AIM OF THE TASK | Starting at the row that contains "Given: Show the Height View tab" and continuing through the last row, output those rows as a two-column CSV headed text and answer, with each row's text and its answer on one line. Put every field in double quotes, replace any line breaks with spaces, and leave the pictures out.
□ □ □ □
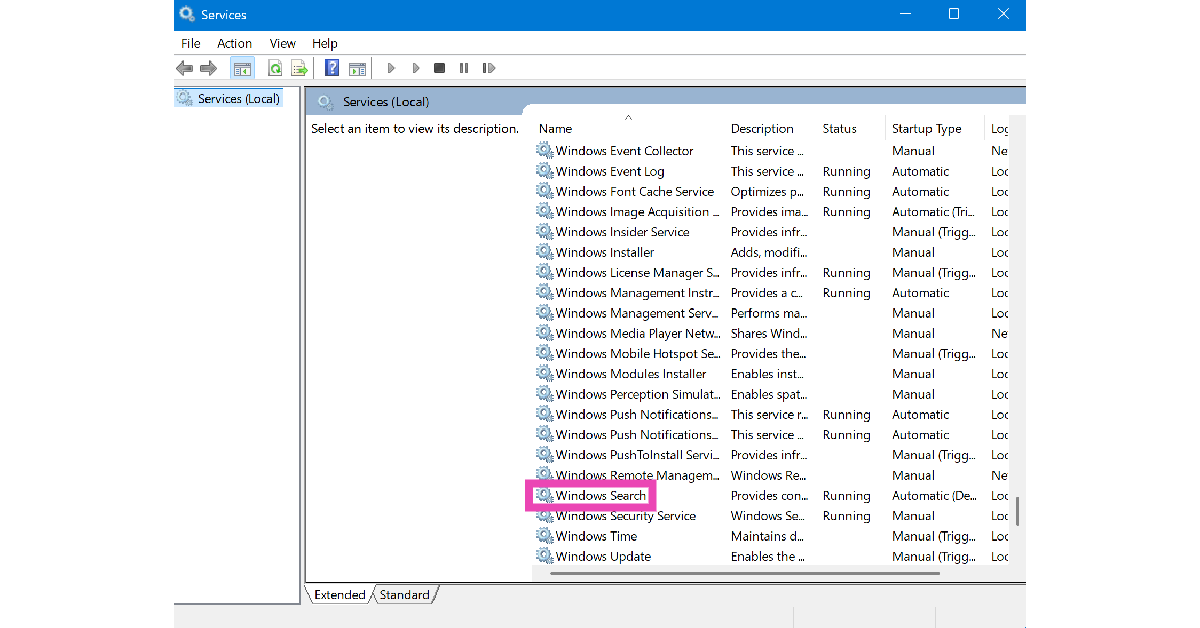The image size is (1200, 628).
Task: Click the Forward arrow in the toolbar
Action: coord(208,68)
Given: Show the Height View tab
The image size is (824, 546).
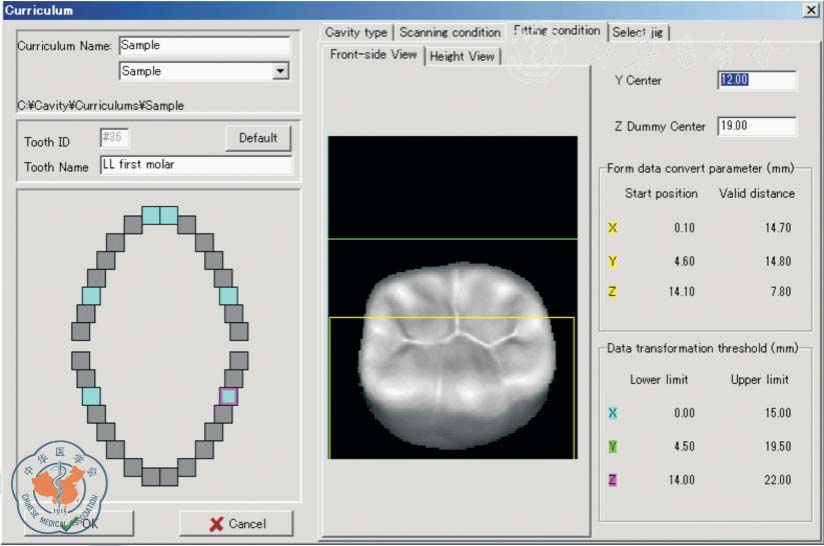Looking at the screenshot, I should tap(461, 56).
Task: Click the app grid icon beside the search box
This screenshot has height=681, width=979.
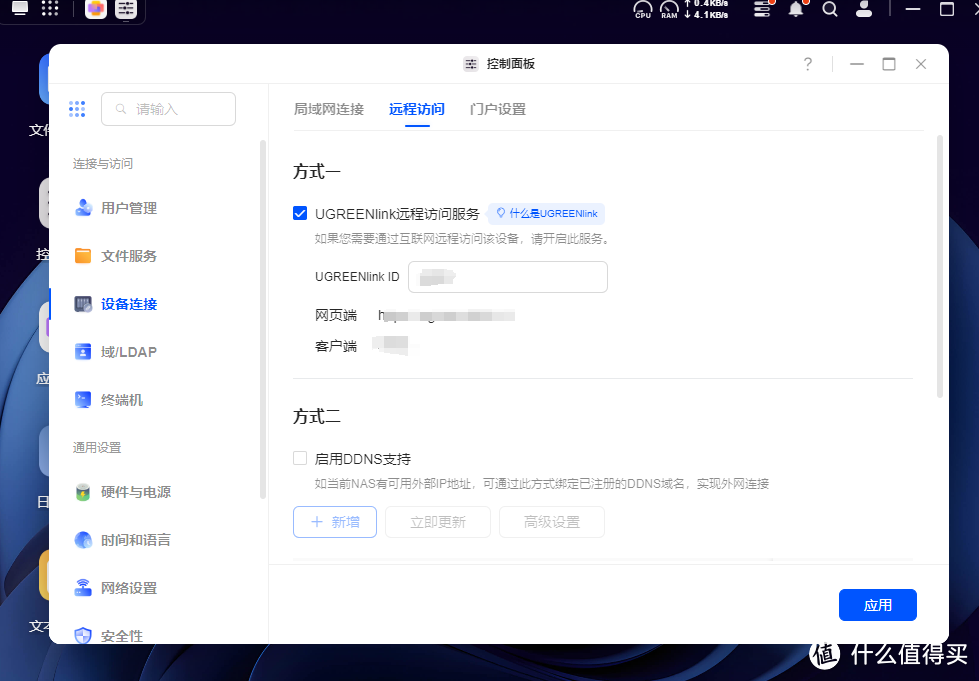Action: 77,109
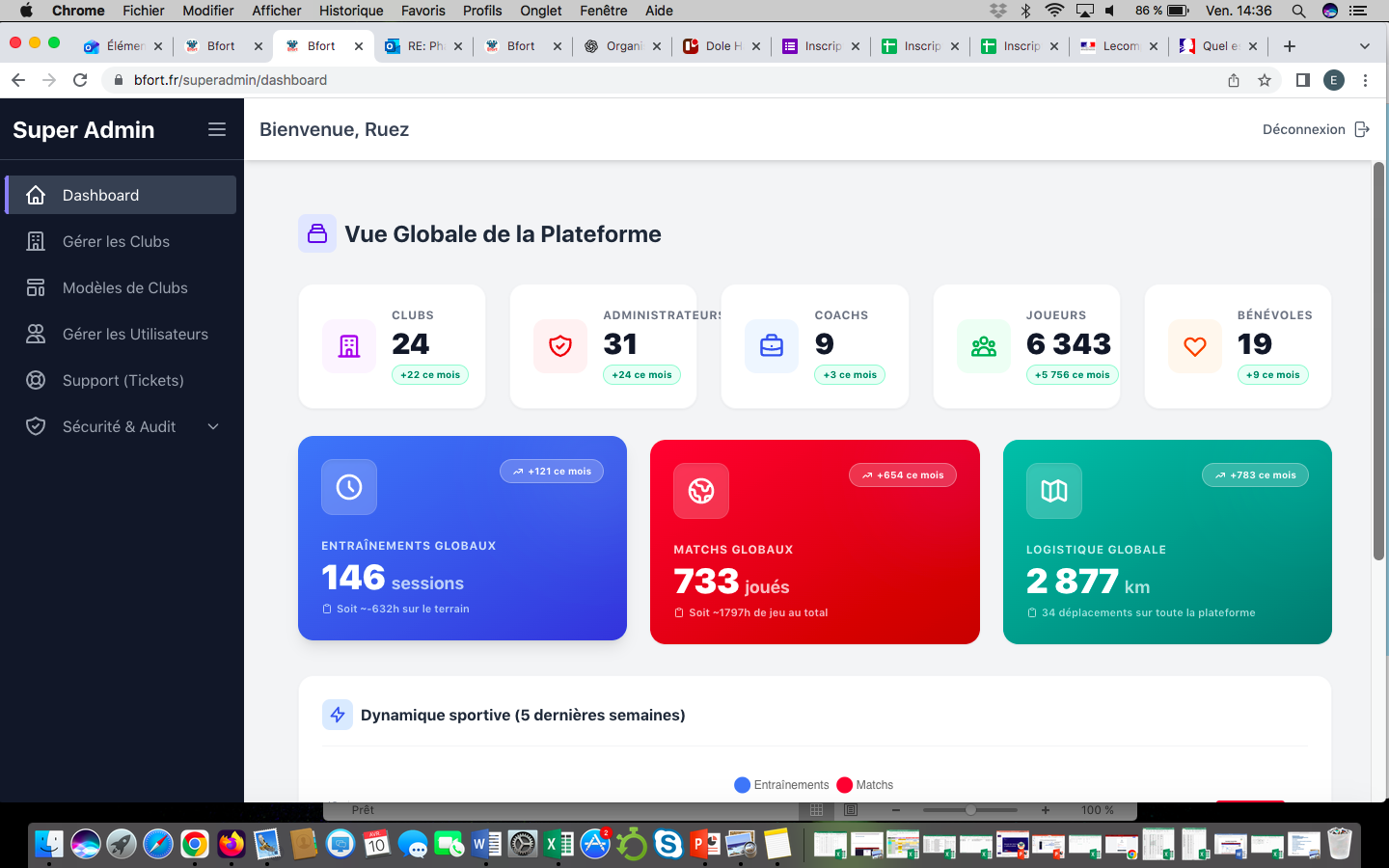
□ □ □ □
WRITTEN SOLUTION |
text,answer
"Given: Show the Height View tab The image size is (824, 546).","Looking at the screenshot, I should tap(461, 56)."
"Task: Click the app grid icon beside the search box This screenshot has height=681, width=979.","Action: 77,109"